START DATA FOR THIS EXERCISE

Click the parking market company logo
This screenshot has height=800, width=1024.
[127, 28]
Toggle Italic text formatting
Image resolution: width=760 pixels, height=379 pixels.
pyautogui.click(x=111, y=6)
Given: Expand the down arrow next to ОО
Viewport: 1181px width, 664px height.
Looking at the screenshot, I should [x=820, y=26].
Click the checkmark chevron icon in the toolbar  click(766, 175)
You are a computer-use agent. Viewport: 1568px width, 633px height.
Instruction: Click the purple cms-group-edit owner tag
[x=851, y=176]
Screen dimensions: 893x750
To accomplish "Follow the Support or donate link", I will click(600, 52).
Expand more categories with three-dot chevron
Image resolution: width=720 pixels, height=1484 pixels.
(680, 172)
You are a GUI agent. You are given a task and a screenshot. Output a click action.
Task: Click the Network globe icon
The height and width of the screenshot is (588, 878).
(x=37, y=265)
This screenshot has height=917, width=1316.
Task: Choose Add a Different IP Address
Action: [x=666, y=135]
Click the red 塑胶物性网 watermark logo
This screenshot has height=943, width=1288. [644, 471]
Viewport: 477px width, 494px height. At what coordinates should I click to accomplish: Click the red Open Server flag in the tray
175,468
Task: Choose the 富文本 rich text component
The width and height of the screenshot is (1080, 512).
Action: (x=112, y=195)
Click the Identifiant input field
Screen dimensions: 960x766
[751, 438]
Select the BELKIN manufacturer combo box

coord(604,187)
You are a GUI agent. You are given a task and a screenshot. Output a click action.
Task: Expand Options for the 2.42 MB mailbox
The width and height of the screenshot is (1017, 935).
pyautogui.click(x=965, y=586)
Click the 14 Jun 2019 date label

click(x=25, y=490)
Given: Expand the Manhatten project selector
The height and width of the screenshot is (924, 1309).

END DATA FOR THIS EXERCISE

*ASSIGNED TASK:*
Copy every record exactly.

*FINAL ANSWER:*
Click the parking market company logo
This screenshot has height=800, width=1024.
[127, 28]
Toggle Italic text formatting
Image resolution: width=760 pixels, height=379 pixels.
pyautogui.click(x=111, y=6)
Given: Expand the down arrow next to ОО
Viewport: 1181px width, 664px height.
Looking at the screenshot, I should [x=820, y=26].
Click the checkmark chevron icon in the toolbar  click(766, 175)
You are a computer-use agent. Viewport: 1568px width, 633px height.
Instruction: Click the purple cms-group-edit owner tag
[x=851, y=176]
Screen dimensions: 893x750
To accomplish "Follow the Support or donate link", I will click(600, 52).
Expand more categories with three-dot chevron
Image resolution: width=720 pixels, height=1484 pixels.
(680, 172)
You are a GUI agent. You are given a task and a screenshot. Output a click action.
Task: Click the Network globe icon
The height and width of the screenshot is (588, 878).
(x=37, y=265)
This screenshot has height=917, width=1316.
Task: Choose Add a Different IP Address
Action: [x=666, y=135]
Click the red 塑胶物性网 watermark logo
This screenshot has height=943, width=1288. [644, 471]
Viewport: 477px width, 494px height. At what coordinates should I click to accomplish: Click the red Open Server flag in the tray
175,468
Task: Choose the 富文本 rich text component
The width and height of the screenshot is (1080, 512).
Action: (x=112, y=195)
Click the Identifiant input field
Screen dimensions: 960x766
[751, 438]
Select the BELKIN manufacturer combo box

coord(604,187)
You are a GUI agent. You are given a task and a screenshot. Output a click action.
Task: Expand Options for the 2.42 MB mailbox
The width and height of the screenshot is (1017, 935).
pyautogui.click(x=965, y=586)
Click the 14 Jun 2019 date label

click(x=25, y=490)
Given: Expand the Manhatten project selector
The height and width of the screenshot is (924, 1309).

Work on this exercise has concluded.